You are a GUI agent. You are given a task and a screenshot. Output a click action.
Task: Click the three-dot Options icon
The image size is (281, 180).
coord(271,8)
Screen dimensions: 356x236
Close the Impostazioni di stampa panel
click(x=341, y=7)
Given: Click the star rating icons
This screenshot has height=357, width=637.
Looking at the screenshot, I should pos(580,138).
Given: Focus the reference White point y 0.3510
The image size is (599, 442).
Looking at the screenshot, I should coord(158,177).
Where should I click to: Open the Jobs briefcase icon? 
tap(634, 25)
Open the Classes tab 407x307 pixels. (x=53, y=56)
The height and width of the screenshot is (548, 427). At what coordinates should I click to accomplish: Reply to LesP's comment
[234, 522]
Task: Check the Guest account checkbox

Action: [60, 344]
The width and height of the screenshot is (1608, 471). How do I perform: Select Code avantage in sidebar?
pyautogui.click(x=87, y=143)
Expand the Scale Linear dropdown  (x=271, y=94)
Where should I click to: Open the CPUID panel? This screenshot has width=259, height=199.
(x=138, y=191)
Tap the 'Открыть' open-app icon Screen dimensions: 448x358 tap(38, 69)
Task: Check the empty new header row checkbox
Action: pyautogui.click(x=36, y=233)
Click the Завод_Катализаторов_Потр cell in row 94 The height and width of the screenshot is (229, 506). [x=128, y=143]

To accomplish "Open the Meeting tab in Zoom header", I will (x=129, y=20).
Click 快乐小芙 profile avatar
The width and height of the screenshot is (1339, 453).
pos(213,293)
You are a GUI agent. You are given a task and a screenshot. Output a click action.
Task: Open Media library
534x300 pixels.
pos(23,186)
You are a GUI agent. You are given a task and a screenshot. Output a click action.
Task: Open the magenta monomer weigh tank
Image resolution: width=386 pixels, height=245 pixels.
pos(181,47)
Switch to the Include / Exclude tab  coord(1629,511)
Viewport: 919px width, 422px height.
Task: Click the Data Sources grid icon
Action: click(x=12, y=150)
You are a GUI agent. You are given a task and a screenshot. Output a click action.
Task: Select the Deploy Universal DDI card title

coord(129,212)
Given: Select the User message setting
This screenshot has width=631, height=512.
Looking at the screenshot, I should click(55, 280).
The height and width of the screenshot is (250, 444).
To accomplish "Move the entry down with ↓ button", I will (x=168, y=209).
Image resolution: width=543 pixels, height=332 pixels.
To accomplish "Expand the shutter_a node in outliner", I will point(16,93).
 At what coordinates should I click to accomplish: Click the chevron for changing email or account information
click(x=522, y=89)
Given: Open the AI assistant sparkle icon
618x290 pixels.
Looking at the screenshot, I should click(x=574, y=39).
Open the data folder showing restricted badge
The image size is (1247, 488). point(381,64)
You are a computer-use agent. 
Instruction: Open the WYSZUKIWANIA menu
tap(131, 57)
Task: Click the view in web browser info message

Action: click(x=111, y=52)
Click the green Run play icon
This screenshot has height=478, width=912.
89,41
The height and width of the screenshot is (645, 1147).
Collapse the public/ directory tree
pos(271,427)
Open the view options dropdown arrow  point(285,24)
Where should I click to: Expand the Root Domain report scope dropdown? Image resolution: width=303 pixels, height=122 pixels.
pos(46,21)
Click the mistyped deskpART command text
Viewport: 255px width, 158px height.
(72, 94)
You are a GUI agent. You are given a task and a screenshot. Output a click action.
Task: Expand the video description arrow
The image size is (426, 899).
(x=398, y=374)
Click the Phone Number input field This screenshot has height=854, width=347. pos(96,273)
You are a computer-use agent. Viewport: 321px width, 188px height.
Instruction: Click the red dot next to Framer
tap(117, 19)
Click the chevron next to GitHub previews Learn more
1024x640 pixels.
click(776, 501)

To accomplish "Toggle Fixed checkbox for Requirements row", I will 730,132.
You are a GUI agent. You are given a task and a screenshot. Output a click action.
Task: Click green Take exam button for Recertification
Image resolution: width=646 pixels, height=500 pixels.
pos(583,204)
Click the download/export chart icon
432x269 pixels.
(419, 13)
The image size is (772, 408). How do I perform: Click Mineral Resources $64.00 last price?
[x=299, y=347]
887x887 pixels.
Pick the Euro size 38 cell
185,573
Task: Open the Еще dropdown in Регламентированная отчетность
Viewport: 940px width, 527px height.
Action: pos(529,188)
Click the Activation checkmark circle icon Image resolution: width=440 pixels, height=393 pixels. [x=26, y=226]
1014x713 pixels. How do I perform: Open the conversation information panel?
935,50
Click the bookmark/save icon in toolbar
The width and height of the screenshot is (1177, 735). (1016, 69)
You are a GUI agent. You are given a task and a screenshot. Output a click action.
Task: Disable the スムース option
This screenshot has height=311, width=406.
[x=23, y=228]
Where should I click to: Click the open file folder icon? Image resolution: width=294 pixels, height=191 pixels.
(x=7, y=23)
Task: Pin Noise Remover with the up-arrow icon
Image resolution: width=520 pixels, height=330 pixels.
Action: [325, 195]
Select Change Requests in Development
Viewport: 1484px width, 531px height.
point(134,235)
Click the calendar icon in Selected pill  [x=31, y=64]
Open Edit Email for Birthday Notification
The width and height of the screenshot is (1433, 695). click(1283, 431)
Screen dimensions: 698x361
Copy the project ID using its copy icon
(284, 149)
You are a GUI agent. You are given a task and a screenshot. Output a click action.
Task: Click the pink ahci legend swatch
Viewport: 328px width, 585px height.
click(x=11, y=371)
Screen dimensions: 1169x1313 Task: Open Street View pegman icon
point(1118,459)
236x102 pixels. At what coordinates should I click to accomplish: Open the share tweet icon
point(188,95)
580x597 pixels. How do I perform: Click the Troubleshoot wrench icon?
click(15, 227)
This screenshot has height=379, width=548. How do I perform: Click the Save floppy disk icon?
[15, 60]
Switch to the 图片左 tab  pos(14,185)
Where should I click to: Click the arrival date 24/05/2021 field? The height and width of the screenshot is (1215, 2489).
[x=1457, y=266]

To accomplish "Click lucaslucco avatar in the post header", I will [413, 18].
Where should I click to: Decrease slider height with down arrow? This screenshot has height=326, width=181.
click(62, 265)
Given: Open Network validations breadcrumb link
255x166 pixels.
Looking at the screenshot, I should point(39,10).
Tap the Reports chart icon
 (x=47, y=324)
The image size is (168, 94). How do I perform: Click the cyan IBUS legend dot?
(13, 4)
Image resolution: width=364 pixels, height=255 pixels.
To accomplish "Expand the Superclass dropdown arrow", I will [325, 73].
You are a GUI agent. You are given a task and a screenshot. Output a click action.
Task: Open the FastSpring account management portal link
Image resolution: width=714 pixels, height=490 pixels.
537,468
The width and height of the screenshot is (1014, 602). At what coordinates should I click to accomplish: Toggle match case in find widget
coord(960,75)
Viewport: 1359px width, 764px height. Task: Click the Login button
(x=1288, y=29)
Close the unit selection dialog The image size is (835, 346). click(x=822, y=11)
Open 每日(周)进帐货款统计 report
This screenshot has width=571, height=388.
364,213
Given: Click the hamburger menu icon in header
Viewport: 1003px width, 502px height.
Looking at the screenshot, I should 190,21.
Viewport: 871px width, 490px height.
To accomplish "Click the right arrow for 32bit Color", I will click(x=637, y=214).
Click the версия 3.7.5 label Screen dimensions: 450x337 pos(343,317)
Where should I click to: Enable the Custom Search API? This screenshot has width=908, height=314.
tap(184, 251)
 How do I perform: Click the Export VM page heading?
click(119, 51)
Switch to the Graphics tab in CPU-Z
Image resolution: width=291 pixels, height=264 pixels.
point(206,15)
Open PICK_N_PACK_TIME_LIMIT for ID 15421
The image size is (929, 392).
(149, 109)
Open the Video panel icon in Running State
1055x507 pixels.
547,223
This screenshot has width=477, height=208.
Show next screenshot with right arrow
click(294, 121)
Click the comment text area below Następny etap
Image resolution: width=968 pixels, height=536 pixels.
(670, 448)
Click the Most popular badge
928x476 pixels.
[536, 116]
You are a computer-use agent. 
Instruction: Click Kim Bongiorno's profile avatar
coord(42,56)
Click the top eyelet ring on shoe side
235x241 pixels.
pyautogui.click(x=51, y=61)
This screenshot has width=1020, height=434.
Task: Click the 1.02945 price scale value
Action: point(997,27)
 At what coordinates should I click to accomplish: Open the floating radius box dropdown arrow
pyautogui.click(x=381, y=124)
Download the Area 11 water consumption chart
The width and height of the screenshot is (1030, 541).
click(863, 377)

WHAT TO PRODUCE »
Reproduce exactly, and with no other material, the lines between those holding "Open 每日(周)进帐货款统计 report" and "Switch to the Graphics tab in CPU-Z", inclusive.

ANSWER SPACE »
Open 每日(周)进帐货款统计 report
This screenshot has width=571, height=388.
364,213
Given: Click the hamburger menu icon in header
Viewport: 1003px width, 502px height.
Looking at the screenshot, I should 190,21.
Viewport: 871px width, 490px height.
To accomplish "Click the right arrow for 32bit Color", I will click(x=637, y=214).
Click the версия 3.7.5 label Screen dimensions: 450x337 pos(343,317)
Where should I click to: Enable the Custom Search API? This screenshot has width=908, height=314.
tap(184, 251)
 How do I perform: Click the Export VM page heading?
click(119, 51)
Switch to the Graphics tab in CPU-Z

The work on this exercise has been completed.